My life’s a bit of a blur right now. For those of you who follow me on Twitter and Facebook, you know that my wife–being about 39 weeks pregnant–has been having some blood pressure issues and been placed on modified bed rest. For those of you who know my wife, this doesn’t exactly mesh well with her always-on-the-move-with-ambition personality. We’ve had two hospital visits for testing already where if any test went south, the doctors would induce.
Up and down, up and down the emotions go. Is it going to happen this time? Are we going to make it to when the baby wants to come on her own? Who knows?
And the uncertainty is what makes it so tough. (And, as Tom Petty says, waiting is the hardest part.)
Anyway, with endless waiting in the hospital and lots of late nights lately, I’ve had a lot of time to think. And I think the thinking breaks down into two categories of questions: Fears and Musings. Here we go:
- FEAR: What if complications arise and (God forbid, seriously) my wife doesn’t make it? Would I be able to handle raising my daughter on my own? I know people do this every day for one reason or another, but seriously, an infant? I can’t breastfeed. I barely if ever babysat growing up. I’m the youngest of three boys. I don’t think I’ve ever actually changed a diaper without supervision.

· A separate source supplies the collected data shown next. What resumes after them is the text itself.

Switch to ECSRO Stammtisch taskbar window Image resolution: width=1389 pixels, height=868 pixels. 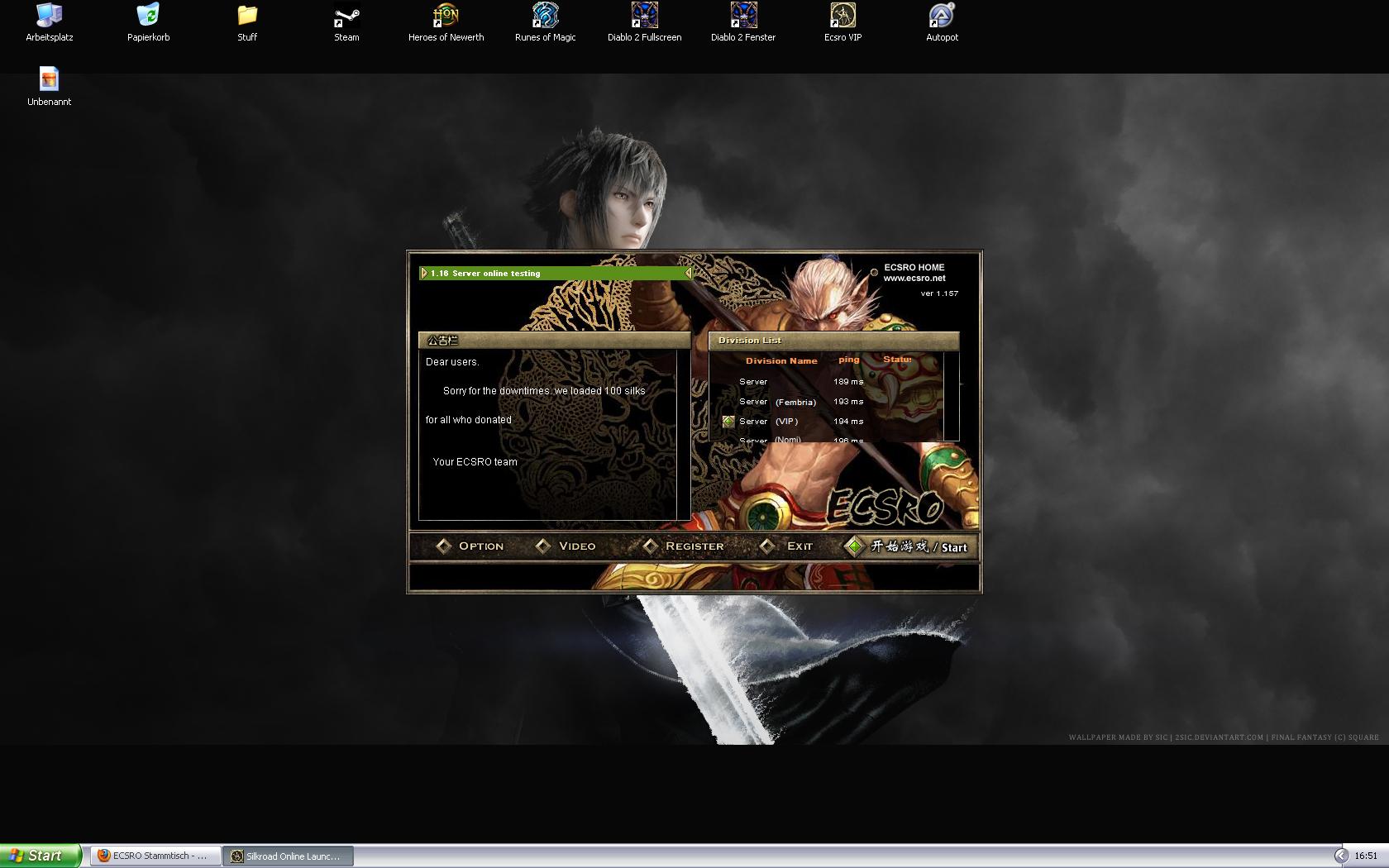click(x=154, y=856)
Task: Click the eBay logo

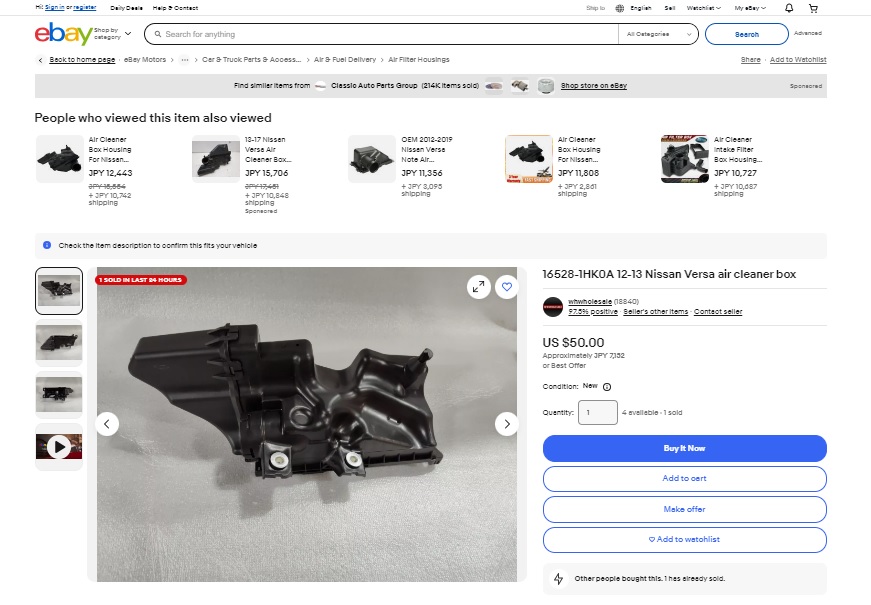Action: pos(63,34)

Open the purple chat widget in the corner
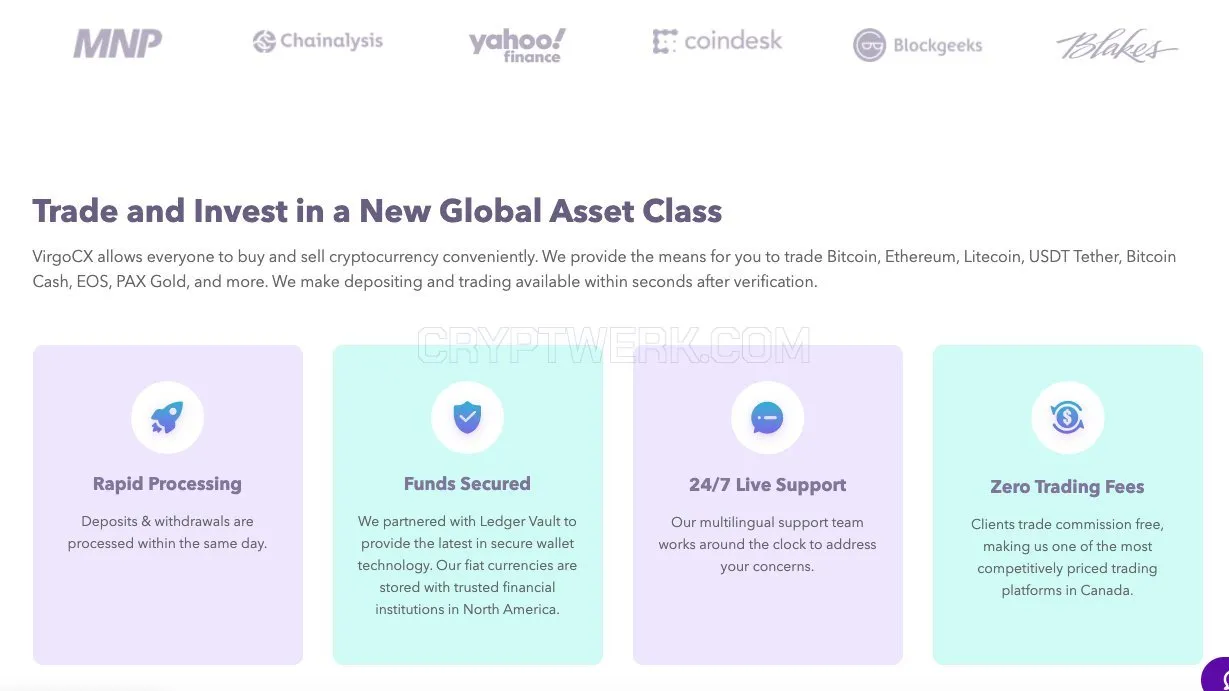pyautogui.click(x=1216, y=676)
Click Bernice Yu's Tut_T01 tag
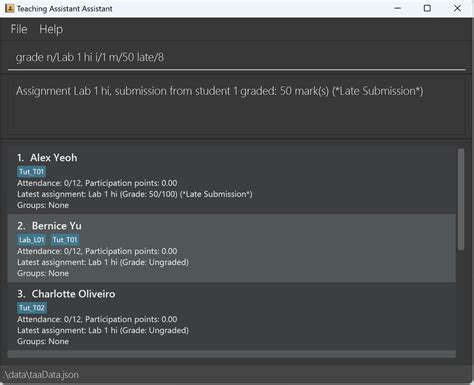 pos(65,240)
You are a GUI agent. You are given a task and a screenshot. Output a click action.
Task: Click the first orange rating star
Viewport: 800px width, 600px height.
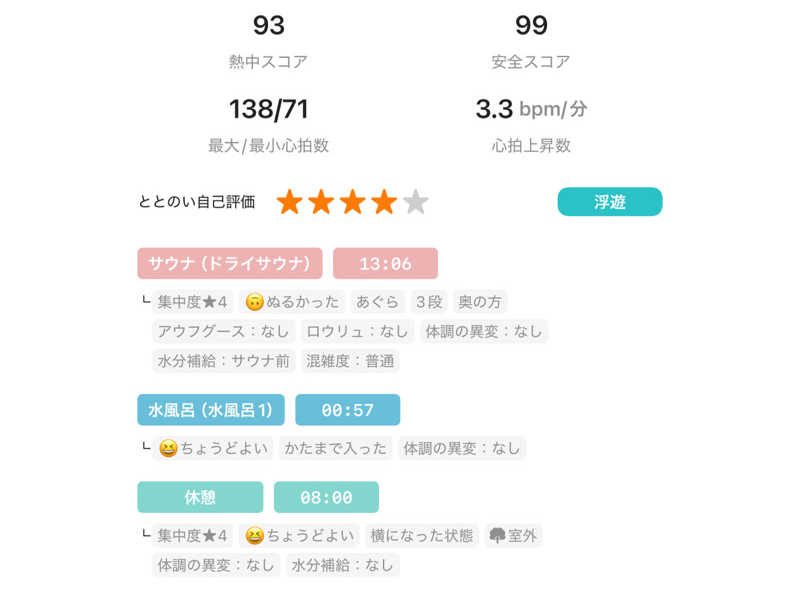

- MUSING: I’m supposed to be the smart one right now–why is my brain turning to mush? I can’t keep anything straight in my head. I used to be much sharper. In fact, just writing this post is taking tons of concentration when I’m better writing in stream of consciousness. I’m told this is normal for the men in the equation, but seriously, I’m supposed to be the smart one. Together, my wife and I make a great team–if that team made one functional brain between the two of them.
- FEAR: What if I see my daughter and don’t want to go back to work to prevent using daycare? Not that this is likely (or feasible given budgets), but I seriously considered being a stay-at-home dad. Even crunched the numbers to see if it was possible. Given our bills, it’s not, and that’s probably a good thing because I should continue working. And I enjoy my job, so that’s not the issue. But daycare is something I’m not terribly comfortable with, and the pangs of separation will be tough for me (once she’s born, of course).
- MUSING: What is it about the whole just-about-to-have-a-baby thing that makes me spout off that my wife is pregnant to everyone I talk to? Is that normal? I know it’s my first kid and all. And I’m not ashamed or anything. But still, seems odd. I’m outgoing, but not effusive about seemingly selfish interests.
- FEAR: Will I be able to keep my wife’s best interests in mind should the need arise to choose what’s better for the baby or better for my wife? I asked my wife the other day what role she wants me to play in the hospital. She told me that she will be focused on what’s best for the baby, and that it’s my responsibility to look out for what’s best for her. Wow, that’s a tough situation. Will I be able to make those decisions should the need arise? I hope I’ll be able to.
- MUSING: Let’s face it–the husband (or father of child) isn’t a necessary component in child birth; the way men are treated prove it. We’re an accessory and a walking honey-do list. For those of you who are just getting into pregnancy or are nearing my stage of it, get used to it. All questions will be directed either to your wife or about your wife when directed to you. Your emotions, wants, and needs are completely secondary.
And you know what? It should be that way. She’s carrying the baby. She can easily do this without you. So go along for the ride. Don’t put yourself in a position where she’ll WANT to do it without you. That’s just not cool.
Note: My wife has been EXCELLENT about asking me how I’m doing. She knows she’s not the only one in this whole kit and kaboodle. I’m just saying don’t expect anyone outside of your wife (and possibly your parents) that will even think to ask you how you’re doing. It’ll be “Hey, how’s it going with your wife?” And that’s about it.
Dads and soon-to-be Dads, have you felt these ways? Do you know what I’m talking about?
In any event, my wife has an appointment this morning. We could learn whether or not she’ll be induced. We could learn it’s just a holding pattern unless something changes drastically until the baby is ready to come out herself.